WRITTEN REQUEST:
Output everything in the listing below, from the line that contains "y). This screenshot has width=1456, height=819." down to the line that contains "The height and width of the screenshot is (960, 540).", as a Markdown table with columns headed Row and Line. Number each row and leave out blank lines.

>> start

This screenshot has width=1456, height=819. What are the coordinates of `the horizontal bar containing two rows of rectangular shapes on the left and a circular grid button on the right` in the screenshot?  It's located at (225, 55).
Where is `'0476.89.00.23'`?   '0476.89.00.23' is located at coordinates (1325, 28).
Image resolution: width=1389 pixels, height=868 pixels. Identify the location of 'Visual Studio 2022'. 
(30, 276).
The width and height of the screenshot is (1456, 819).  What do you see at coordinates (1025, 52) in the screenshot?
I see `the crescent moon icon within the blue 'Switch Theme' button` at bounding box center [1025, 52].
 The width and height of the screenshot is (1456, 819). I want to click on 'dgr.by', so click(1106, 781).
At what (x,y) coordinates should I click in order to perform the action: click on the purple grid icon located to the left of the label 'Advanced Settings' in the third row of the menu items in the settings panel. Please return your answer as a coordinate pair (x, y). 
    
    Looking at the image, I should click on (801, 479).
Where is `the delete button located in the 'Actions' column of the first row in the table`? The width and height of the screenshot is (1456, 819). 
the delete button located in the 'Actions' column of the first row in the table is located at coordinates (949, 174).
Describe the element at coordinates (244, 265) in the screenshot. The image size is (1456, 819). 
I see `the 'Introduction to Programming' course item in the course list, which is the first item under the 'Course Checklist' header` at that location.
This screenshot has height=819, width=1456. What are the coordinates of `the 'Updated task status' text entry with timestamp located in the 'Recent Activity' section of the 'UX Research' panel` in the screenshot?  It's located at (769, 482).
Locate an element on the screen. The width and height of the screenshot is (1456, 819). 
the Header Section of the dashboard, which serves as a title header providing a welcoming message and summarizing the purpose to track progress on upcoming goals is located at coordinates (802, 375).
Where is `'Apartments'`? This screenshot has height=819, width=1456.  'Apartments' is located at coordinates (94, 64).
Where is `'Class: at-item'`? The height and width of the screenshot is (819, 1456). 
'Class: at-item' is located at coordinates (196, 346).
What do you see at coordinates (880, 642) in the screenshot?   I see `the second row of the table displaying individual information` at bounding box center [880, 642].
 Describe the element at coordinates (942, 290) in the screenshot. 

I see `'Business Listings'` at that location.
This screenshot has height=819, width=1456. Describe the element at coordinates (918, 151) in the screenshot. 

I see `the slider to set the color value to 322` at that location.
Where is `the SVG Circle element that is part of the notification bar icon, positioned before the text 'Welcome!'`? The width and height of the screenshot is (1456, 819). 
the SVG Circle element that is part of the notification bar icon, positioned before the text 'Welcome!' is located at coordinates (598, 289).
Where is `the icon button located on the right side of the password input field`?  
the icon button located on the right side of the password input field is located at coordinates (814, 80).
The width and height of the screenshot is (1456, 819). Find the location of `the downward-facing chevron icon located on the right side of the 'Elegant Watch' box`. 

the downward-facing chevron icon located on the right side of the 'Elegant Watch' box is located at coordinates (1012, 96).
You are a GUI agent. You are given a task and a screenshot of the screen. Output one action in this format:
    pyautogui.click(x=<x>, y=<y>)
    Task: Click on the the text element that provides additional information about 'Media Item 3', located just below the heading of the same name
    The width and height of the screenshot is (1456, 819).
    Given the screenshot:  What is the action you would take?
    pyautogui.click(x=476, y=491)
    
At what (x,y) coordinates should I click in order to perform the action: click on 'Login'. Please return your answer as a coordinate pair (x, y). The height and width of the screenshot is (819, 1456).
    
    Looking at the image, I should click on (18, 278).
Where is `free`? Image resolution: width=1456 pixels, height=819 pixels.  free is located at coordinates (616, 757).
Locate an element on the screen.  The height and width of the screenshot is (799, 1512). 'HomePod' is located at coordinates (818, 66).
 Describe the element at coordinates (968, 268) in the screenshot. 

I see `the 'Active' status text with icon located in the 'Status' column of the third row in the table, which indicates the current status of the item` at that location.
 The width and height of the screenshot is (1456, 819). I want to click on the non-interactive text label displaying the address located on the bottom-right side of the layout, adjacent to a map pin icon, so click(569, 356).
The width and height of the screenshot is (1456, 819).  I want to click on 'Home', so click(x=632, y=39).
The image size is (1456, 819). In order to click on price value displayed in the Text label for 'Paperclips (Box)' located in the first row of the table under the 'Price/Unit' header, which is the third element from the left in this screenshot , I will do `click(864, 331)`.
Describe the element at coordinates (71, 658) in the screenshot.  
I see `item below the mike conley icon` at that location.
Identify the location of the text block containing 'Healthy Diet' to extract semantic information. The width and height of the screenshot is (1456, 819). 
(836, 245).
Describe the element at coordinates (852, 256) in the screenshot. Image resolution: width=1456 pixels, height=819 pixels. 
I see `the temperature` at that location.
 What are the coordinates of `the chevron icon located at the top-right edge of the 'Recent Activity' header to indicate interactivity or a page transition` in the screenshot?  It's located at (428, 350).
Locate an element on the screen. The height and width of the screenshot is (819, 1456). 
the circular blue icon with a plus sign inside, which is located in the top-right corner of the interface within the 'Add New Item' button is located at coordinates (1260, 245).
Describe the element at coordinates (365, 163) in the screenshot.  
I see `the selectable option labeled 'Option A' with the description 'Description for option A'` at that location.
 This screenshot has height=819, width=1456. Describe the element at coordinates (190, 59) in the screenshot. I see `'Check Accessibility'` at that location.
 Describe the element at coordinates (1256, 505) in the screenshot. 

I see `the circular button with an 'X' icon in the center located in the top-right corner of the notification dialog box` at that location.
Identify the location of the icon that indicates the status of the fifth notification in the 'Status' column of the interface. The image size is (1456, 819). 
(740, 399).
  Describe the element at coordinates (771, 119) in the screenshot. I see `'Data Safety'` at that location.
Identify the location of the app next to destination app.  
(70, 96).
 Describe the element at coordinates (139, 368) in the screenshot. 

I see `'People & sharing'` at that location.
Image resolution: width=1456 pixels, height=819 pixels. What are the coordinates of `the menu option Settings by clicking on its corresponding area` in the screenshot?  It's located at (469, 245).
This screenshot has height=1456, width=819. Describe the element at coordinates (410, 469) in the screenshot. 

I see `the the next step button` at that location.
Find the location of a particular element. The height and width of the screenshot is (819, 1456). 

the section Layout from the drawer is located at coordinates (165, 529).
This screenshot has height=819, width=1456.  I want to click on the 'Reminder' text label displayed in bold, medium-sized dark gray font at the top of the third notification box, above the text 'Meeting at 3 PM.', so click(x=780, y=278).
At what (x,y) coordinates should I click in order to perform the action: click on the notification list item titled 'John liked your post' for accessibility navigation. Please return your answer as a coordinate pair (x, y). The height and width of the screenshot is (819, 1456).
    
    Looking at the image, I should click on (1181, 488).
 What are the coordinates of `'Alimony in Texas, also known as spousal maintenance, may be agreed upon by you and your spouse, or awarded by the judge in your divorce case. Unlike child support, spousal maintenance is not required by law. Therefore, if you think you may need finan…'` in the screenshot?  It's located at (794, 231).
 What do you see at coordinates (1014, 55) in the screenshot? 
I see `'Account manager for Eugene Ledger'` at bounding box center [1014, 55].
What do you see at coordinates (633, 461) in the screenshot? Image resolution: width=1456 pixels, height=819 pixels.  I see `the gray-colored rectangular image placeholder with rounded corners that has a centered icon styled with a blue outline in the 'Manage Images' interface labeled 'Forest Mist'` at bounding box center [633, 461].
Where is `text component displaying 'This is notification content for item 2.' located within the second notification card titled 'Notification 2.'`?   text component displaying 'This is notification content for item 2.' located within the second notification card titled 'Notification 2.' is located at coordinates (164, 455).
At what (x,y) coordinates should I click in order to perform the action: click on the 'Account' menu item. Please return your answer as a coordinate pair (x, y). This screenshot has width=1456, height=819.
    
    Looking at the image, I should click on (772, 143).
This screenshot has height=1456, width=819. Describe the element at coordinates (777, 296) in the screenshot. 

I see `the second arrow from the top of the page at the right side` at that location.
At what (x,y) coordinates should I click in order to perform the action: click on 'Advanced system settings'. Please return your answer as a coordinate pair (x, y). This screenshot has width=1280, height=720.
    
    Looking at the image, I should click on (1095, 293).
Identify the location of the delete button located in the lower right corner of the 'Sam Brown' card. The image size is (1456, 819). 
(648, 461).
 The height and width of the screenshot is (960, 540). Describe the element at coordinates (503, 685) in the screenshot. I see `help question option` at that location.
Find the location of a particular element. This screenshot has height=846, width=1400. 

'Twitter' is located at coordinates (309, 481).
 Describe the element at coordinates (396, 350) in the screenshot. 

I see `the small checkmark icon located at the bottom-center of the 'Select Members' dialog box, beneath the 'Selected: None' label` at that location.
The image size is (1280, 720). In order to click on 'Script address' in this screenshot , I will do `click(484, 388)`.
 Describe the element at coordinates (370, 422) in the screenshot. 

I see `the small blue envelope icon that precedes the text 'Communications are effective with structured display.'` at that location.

>> end

ANSWER TO THE EXERCISE:
| Row | Line |
|---|---|
| 1 | At what (x,y) coordinates should I click in order to perform the action: click on the 'Account' menu item. Please return your answer as a coordinate pair (x, y). This screenshot has width=1456, height=819. |
| 2 |     Looking at the image, I should click on (772, 143). |
| 3 | This screenshot has height=1456, width=819. Describe the element at coordinates (777, 296) in the screenshot.  |
| 4 | I see `the second arrow from the top of the page at the right side` at that location. |
| 5 | At what (x,y) coordinates should I click in order to perform the action: click on 'Advanced system settings'. Please return your answer as a coordinate pair (x, y). This screenshot has width=1280, height=720. |
| 6 |     Looking at the image, I should click on (1095, 293). |
| 7 | Identify the location of the delete button located in the lower right corner of the 'Sam Brown' card. The image size is (1456, 819).  |
| 8 | (648, 461). |
| 9 |  The height and width of the screenshot is (960, 540). Describe the element at coordinates (503, 685) in the screenshot. I see `help question option` at that location. |